To further understand transcriptional regulation by SIN3 and dKDM5/LID, we wished to analyze possible underlying changes in histone modifications at target genes upon reduction of SIN3, dKDM5/LID, or both. We studied histone H3K9ac, a mark that can be deacetylated by the SIN3 complex protein, RPD3, and H3K4me3, a mark that can be removed by dKDM5/LID [17, 30–33]. For this purpose, we isolated chromatin from RNAi-treated S2 cells under normal conditions as well as paraquat-induced oxidative stress conditions. Chromatin was subjected to immunoprecipitation with antibody against H3K9ac and H3K4me3. Immunoprecipitation with antibody to the H3 C-terminus was used to normalize for changes in histone density. IgG was used as a control for immunoprecipitation. ChIP-qPCR was performed as above to investigate possible changes in histone modification patterns.
We monitored the enrichment of histone modification marks at four genes bound by SIN3 and dKDM5/LID, namely CG3476, mRpL19, Sesn, and Ssdp. CG3476 and mRpL19 are genes that are repressed by SIN3, while Sesn is a gene that is activated by both SIN3 and dKDM5/LID and Ssdp by dKDM5/LID alone. Primers were designed to detect promoter proximal regions enriched for H3K9ac and H3K4me3 in S2 cells based on published data [91, 92]. Primers designed for the promoter region of wb, a gene not targeted by SIN3 or dKDM5/LID was used as a control.
Reduction of SIN3 led to an increase in H3K9ac at CG3476 and mRpL19, genes upregulated upon knockdown of Sin3A under normal and oxidative stress conditions (Fig. 8c). Interestingly, while double knockdown of Sin3A and lid resulted in similar expression changes as single knockdown of Sin3A, no significant increase in acetylation was observed upon double knockdown under normal conditions (Fig. 8c and Additional file 1: Figure S5). Under oxidative stress conditions both single knockdown of Sin3A and double knockdown of Sin3A and lid resulted in an increase of H3K9ac at CG3476 and mRpL19. In contrast, acetylation levels decreased at Sesn, a gene activated by both SIN3 and dKDM5/LID, upon knockdown of Sin3A, lid, or both under normal and oxidative stress conditions. It is of interest that reduced dKDM5/LID levels result in altered H3K9ac at Sesn as dKDM5/LID has no direct catalytic activity towards this histone modification. One previous report demonstrated that the in vitro HDAC activity of purified RPD3 could be inhibited by the addition of dKDM5/LID into the reaction . It is possible that at genes activated by SIN3, dKDM5/LID inhibits the activity of RPD3 leading to transcriptional activation. Loss of either SIN3 or dKDM5/LID may disrupt the complex and thereby release the inhibition of RPD3 activity resulting in the observed changes in histone acetylation. Only moderate changes were noted at Ssdp, which may be attributed to the moderate transcriptional regulation of this gene by dKDM5/LID but not SIN3.

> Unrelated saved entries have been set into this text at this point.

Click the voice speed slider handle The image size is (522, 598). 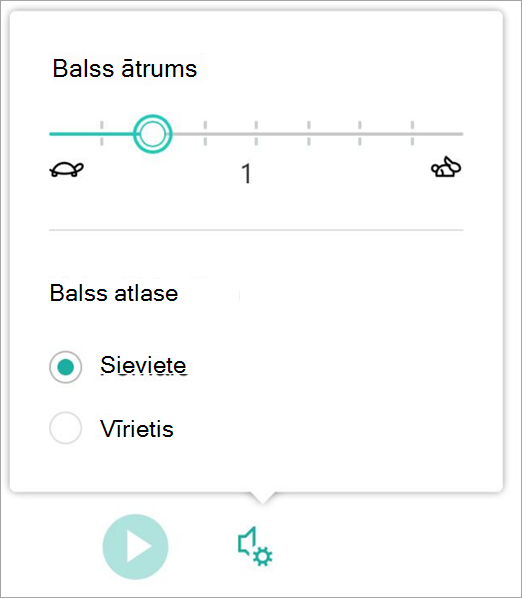point(153,134)
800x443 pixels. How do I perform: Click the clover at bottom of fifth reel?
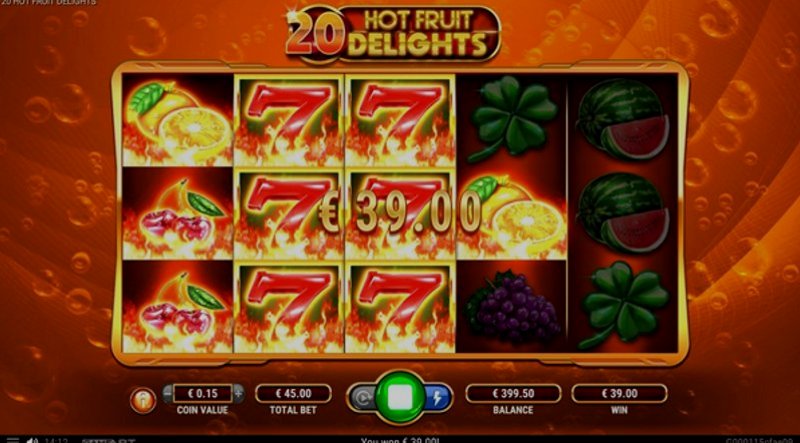pos(623,305)
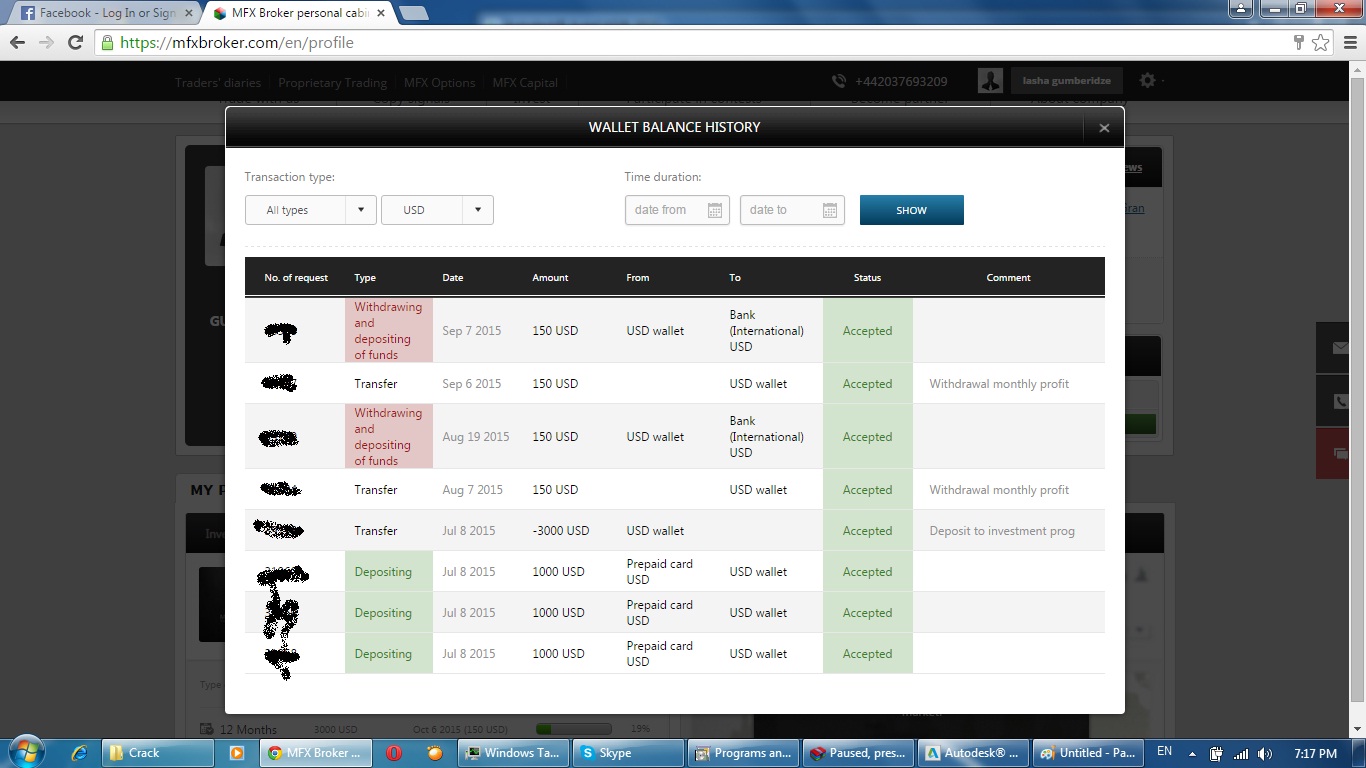The width and height of the screenshot is (1366, 768).
Task: Expand the USD currency dropdown
Action: [x=437, y=210]
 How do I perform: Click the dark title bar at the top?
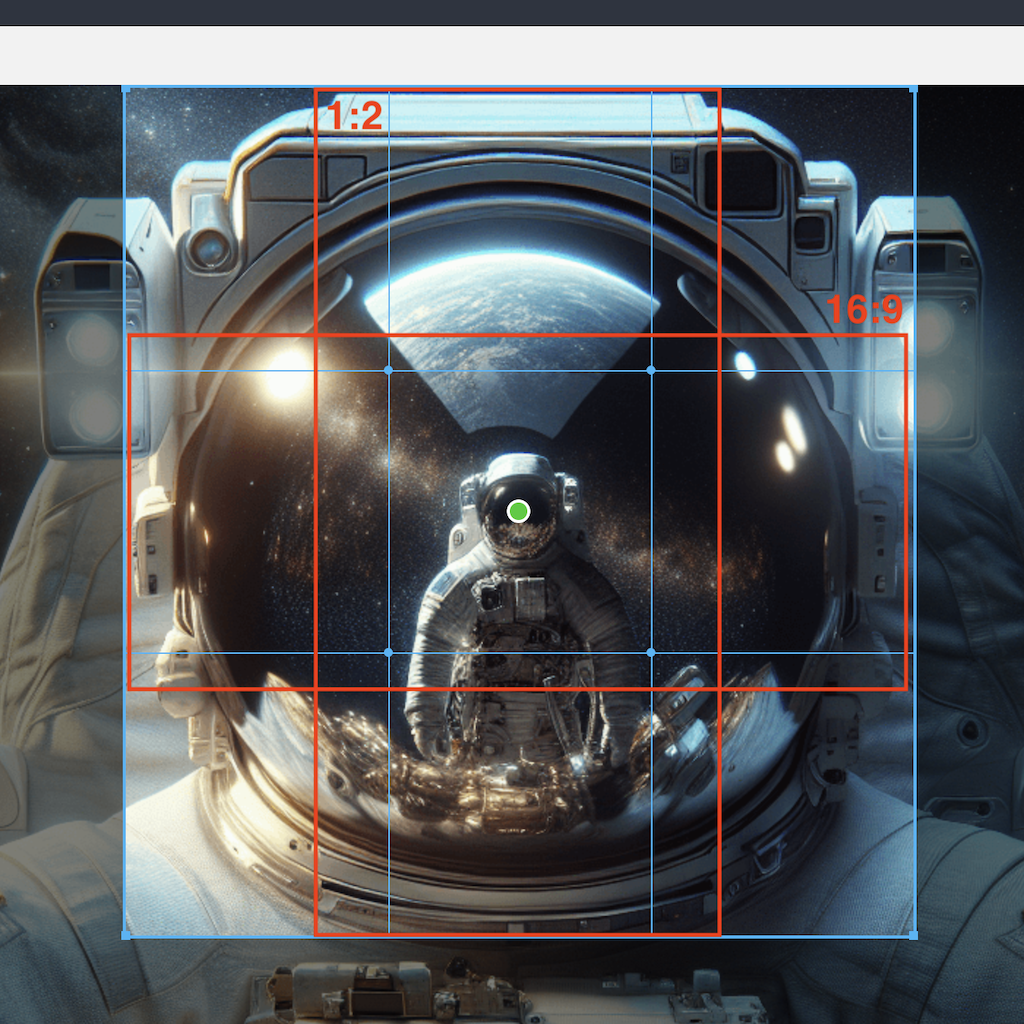pos(512,12)
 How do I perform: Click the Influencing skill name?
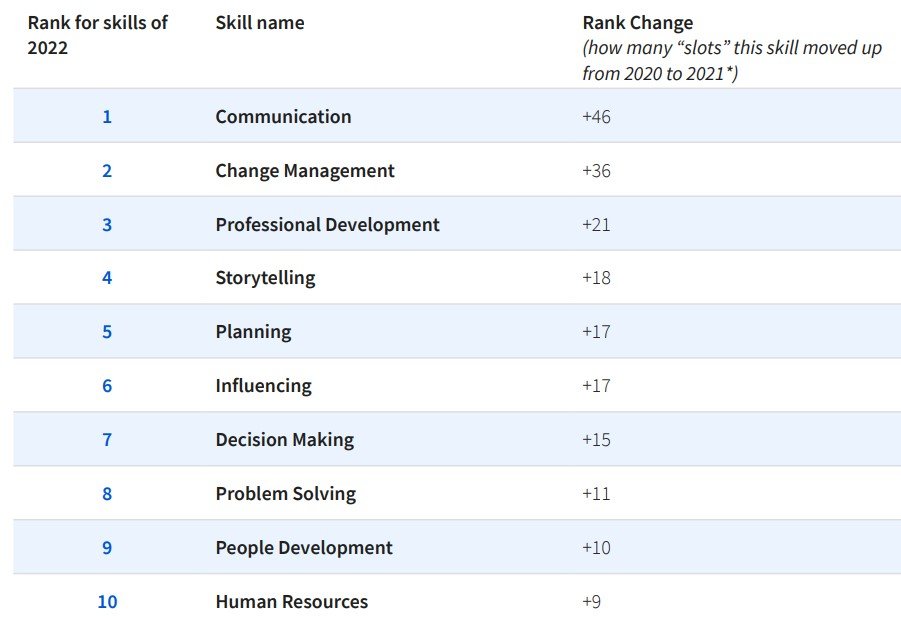point(263,386)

Little change in H3K4me3 was observed upon knockdown of Sin3A, lid, or both (Fig. 8d). While loss of lid is known to affect global levels of histone H3K4me3 [30–33], very little effect was seen near the TSS of the tested genes upon lid knockdown. A moderate decrease in H3K4me3, however, was noted upon lid knockdown or double knockdown of Sin3A and lid at most tested genes under conditions of oxidative stress. Unlike histone acetylation, histone methylation trends did not correlate with the gene expression trends for these tested genes. It is possible that histone methylation changes due to the catalytic activity of dKDM5/LID are context specific and help fine tune gene expression changes. Further, an important role for dKDM5/LID in the SIN3 complex may be as a modulator of deacetylase activity by RPD3, consistent with the study indicating that dKDM5/LID can inhibit RPD3 activity in vitro . Overall the ChIP-qPCR results suggest affects on histone acetylation play a more predominant role relative to histone methylation in transcriptional regulation by the SIN3 complex.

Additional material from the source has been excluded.